--- Extract ---

* * * * * * *

[Doc][Train] Add `accelerator_type` to Ray Train user guide #44882

hongpeng-guo · 2024-04-20T00:09:44Z

Why are these changes needed?

Our ScalingConfig() function supports a new argument accelerator_type. This PR provides a user guide with example code to showcase the usage. The generated section of the user guide is appended below:

Related issue number

"Closes #44763

Checks

I've signed off every commit(by using the -s flag, i.e., git commit -s) in this PR.
I've run scripts/format.sh to lint the changes in this PR.
I've included any doc changes needed for https://docs.ray.io/en/master/.
- I've added any new APIs to the API Reference. For example, if I added a
  method in Tune, I've added it in doc/source/tune/api/ under the
  corresponding .rst file.
I've made sure the tests are passing. Note that there might be a few flaky tests, see the recent failures at https://flakey-tests.ray.io/
Testing Strategy
- Unit tests
- Release tests
- This PR is not tested :(

Signed-off-by: Hongpeng Guo <hpguo@anyscale.com>

justinvyu · 2024-04-22T18:05:22Z

Tip if you haven't seen this already: we build the docs as part of the premerge CI, so you can take a look at your rendered docs: https://anyscale-ray--44882.com.readthedocs.build/en/44882/index.html

hongpeng-guo · 2024-04-22T18:23:21Z

Tip if you haven't seen this already: we build the docs as part of the premerge CI, so you can take a look at your rendered docs: https://anyscale-ray--44882.com.readthedocs.build/en/44882/index.html

Nice tips! ty

justinvyu

Nice! Made some edit suggestions.

justinvyu · 2024-04-22T18:36:55Z

doc/source/train/user-guides/using-gpus.rst

+Sometimes you might want to specify the accelerator type for a worker. For example, 
+you can specify `accelerator_type="A100"` in the `ScalingConfig` if you want to 
+assign the worker an NVIDIA A100 GPU.


Suggested change

Sometimes you might want to specify the accelerator type for a worker. For example,

you can specify `accelerator_type="A100"` in the `ScalingConfig` if you want to

assign the worker an NVIDIA A100 GPU.

Ray Train allows you to specify the accelerator type for each worker.

This is useful if your model training has some GPU memory constraints that requires a specific type of GPU.

In a heterogeneous Ray cluster, this means that your training workers will be forced to run on the specified GPU type, rather than on any arbitrary GPU node.

For example, you can specify `accelerator_type="A100"` in the :class:`~ray.train.ScalingConfig` if you want to

assign each worker a NVIDIA A100 GPU.

justinvyu · 2024-04-22T18:37:33Z

doc/source/train/user-guides/using-gpus.rst

+    import torch
+    from ray.train import ScalingConfig
+    from ray.train.torch import TorchTrainer, get_device
+
+
+    def train_func():
+        assert torch.cuda.is_available()

* * * * * * *

--- What the task asks ---
In the pull request thread, shorten the paragraph beginning "In a heterogeneous Ray cluster" while keeping its main facts.

--- Material ---

* * * * * * *

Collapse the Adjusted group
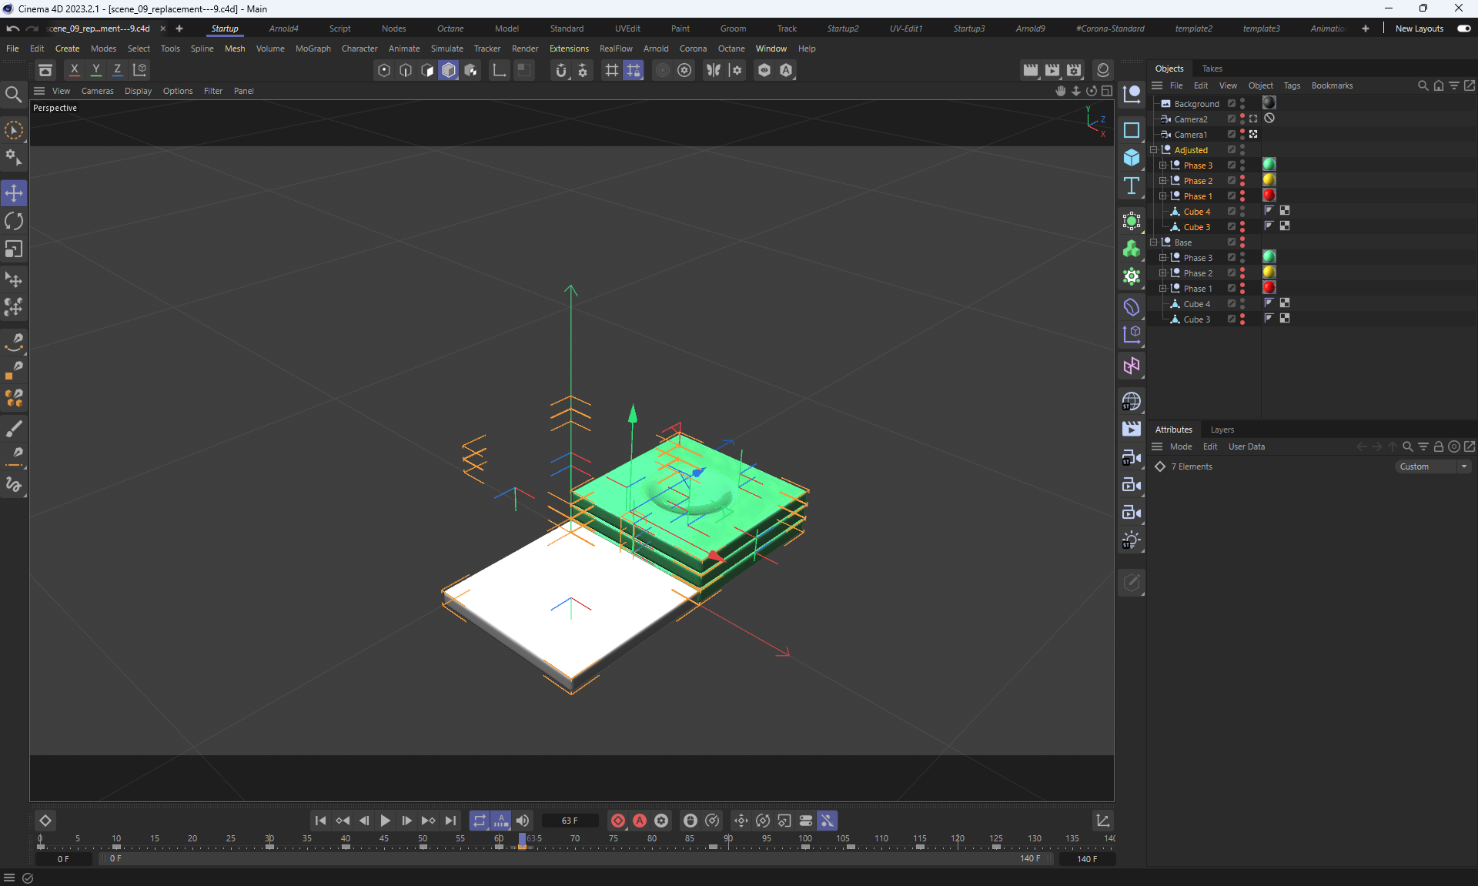 (x=1154, y=150)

* * * * * * *

--- Task result ---
In a heterogeneous Ray cluster, training workers must run on the specified GPU type, not on any arbitrary GPU node.